## TASK STATEMENT
Please quote every row below word for word, leaving out the pictures.

## Rows from a pointing dataset
········

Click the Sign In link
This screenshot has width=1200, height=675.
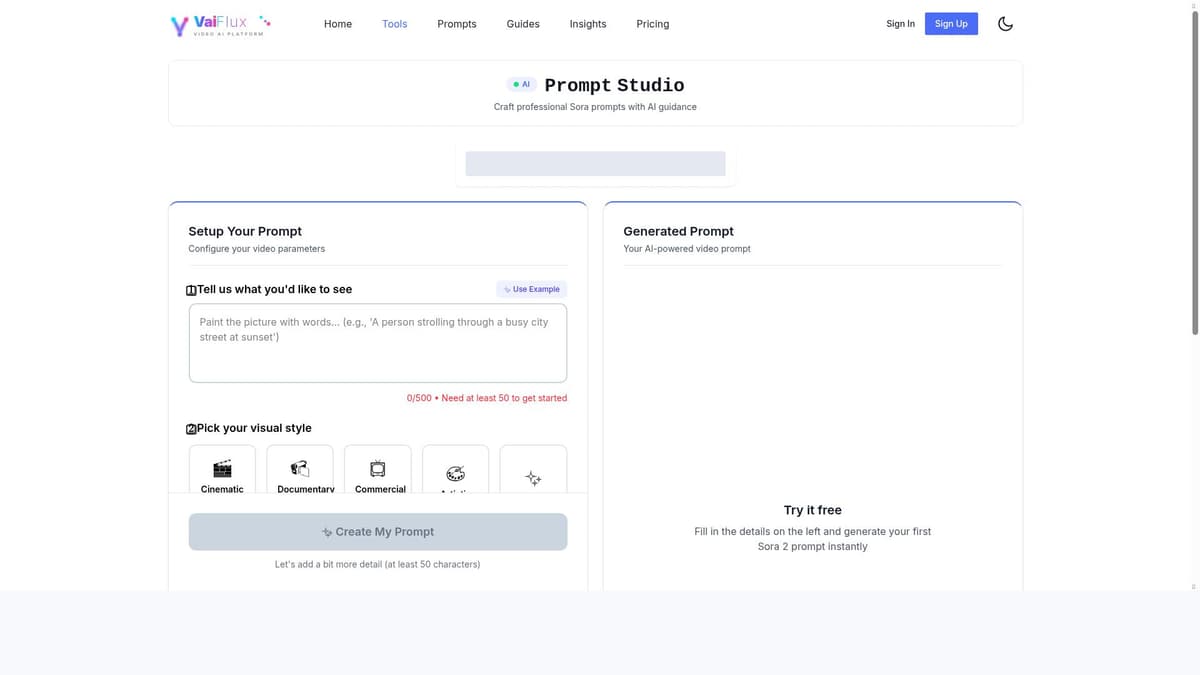[900, 24]
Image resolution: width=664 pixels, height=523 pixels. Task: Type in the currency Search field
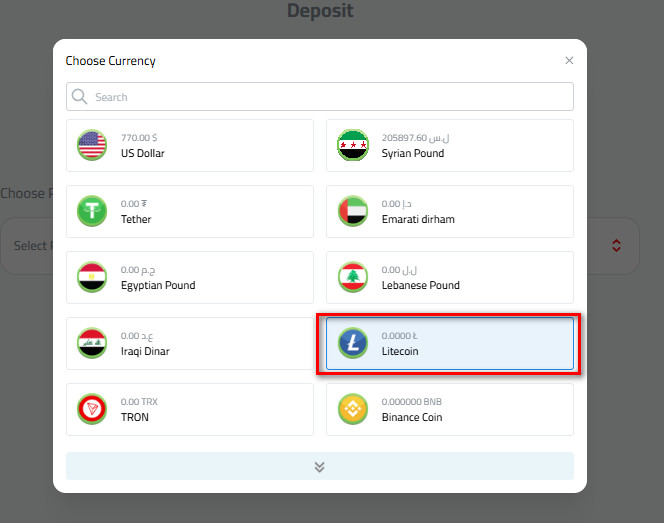tap(330, 97)
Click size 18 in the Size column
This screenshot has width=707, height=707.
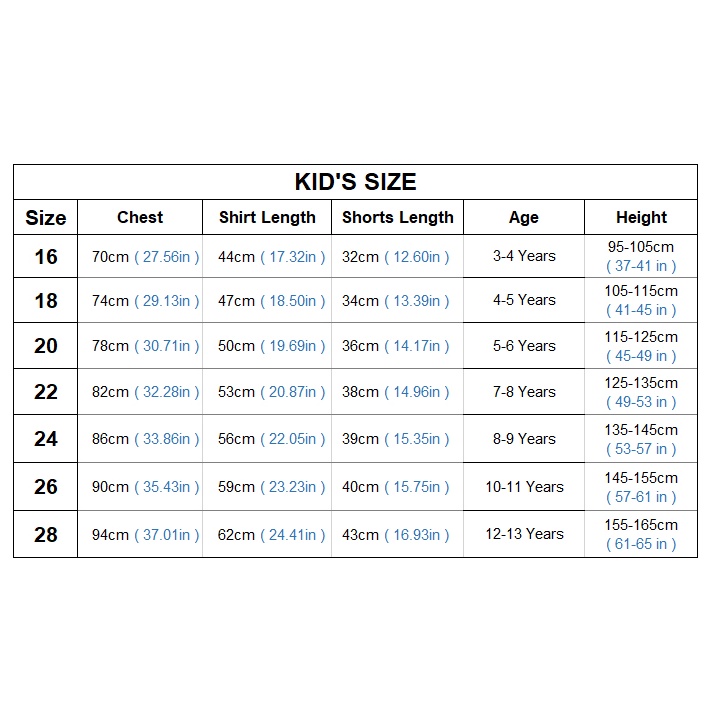pos(46,301)
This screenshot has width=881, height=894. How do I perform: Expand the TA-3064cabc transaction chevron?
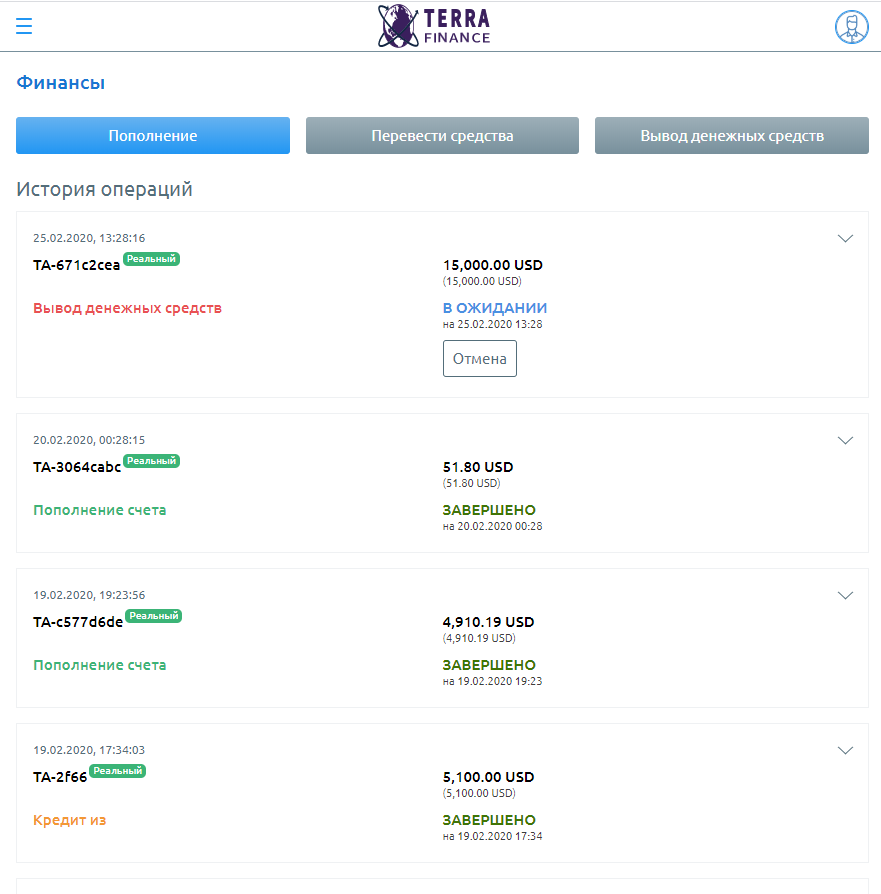845,440
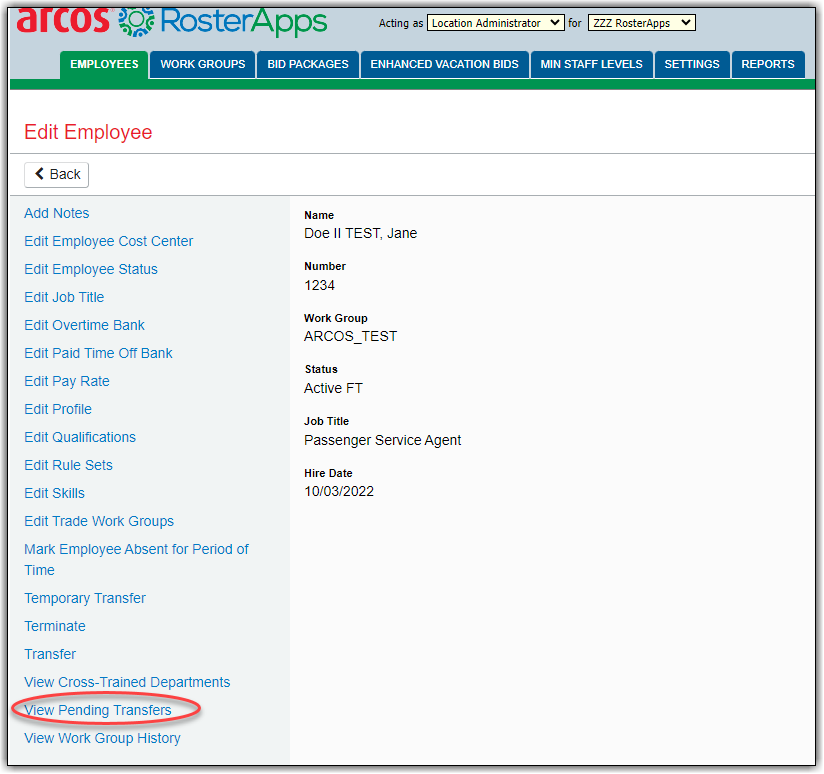824x774 pixels.
Task: Switch to the Employees tab
Action: click(x=104, y=64)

········

## RESPONSE TO THE EXERCISE
Click the Sign In link
This screenshot has width=1200, height=675.
[900, 24]
Image resolution: width=664 pixels, height=523 pixels. Task: Type in the currency Search field
tap(330, 97)
Click size 18 in the Size column
This screenshot has width=707, height=707.
pos(46,301)
This screenshot has width=881, height=894. How do I perform: Expand the TA-3064cabc transaction chevron?
845,440
824x774 pixels.
Task: Switch to the Employees tab
Action: click(x=104, y=64)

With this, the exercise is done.